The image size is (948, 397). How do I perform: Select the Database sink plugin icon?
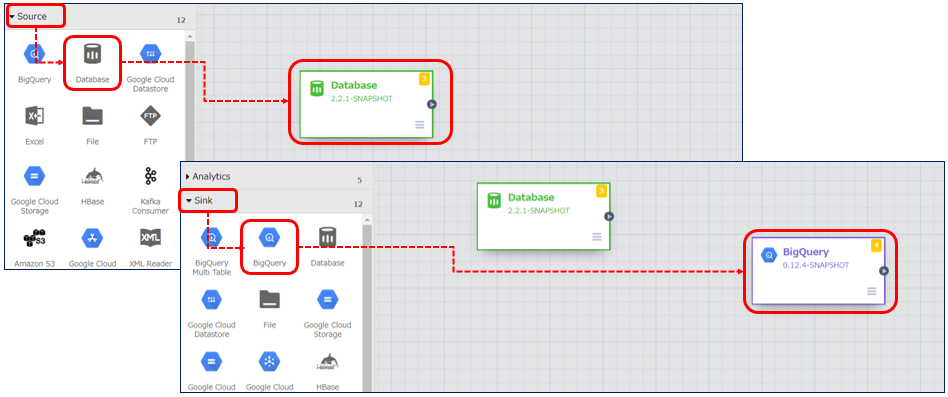coord(327,237)
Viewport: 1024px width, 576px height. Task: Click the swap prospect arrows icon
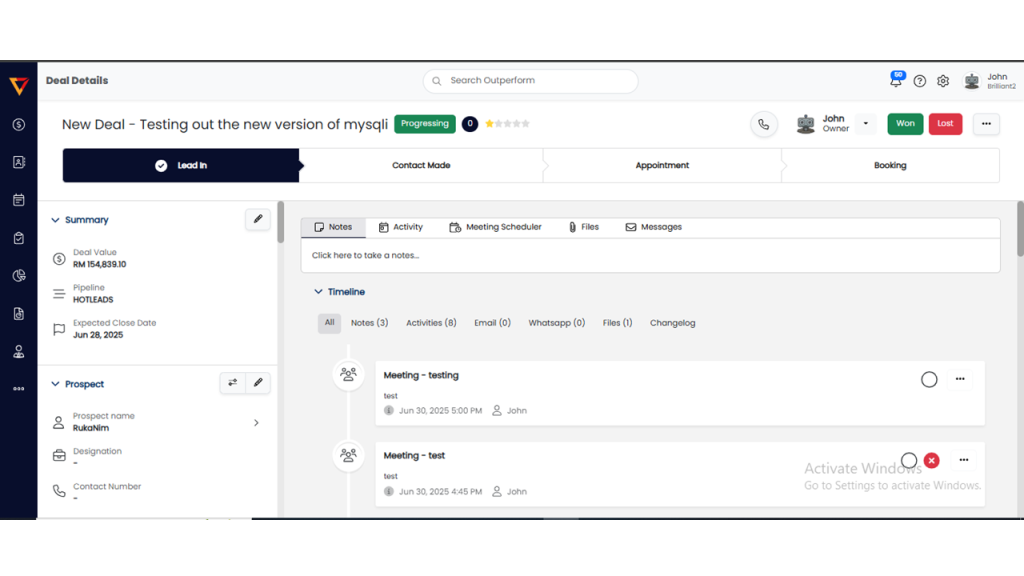pyautogui.click(x=233, y=383)
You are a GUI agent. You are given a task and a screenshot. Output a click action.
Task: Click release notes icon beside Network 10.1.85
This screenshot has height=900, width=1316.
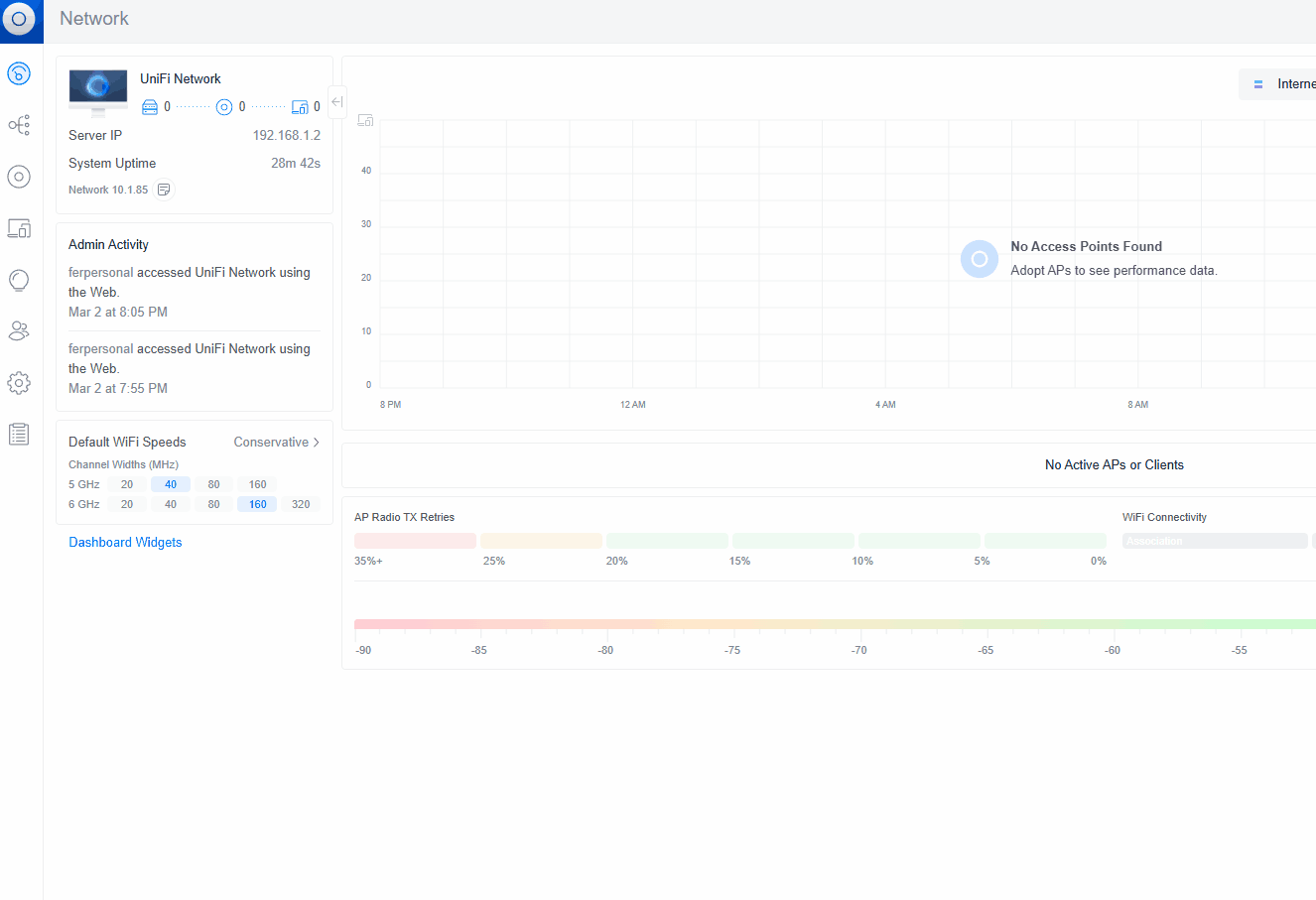click(164, 190)
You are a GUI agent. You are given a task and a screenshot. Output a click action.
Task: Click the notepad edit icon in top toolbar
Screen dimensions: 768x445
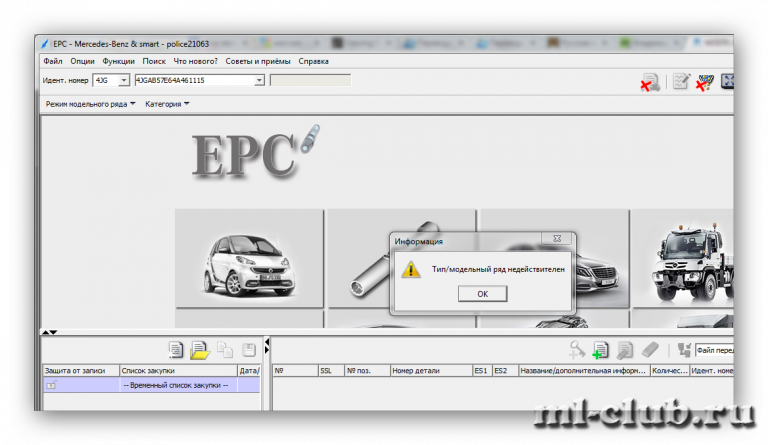pos(681,82)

# # #

_Set problem_: Find every line in the entries above that contains the word "icon", and copy each of those lines in full.

_Worked answer_:
The image size is (948, 397). How do I perform: Select the Database sink plugin icon?
Viewport: 1024px width, 576px height. Task: Click the swap prospect arrows icon
Task: Click release notes icon beside Network 10.1.85
Task: Click the notepad edit icon in top toolbar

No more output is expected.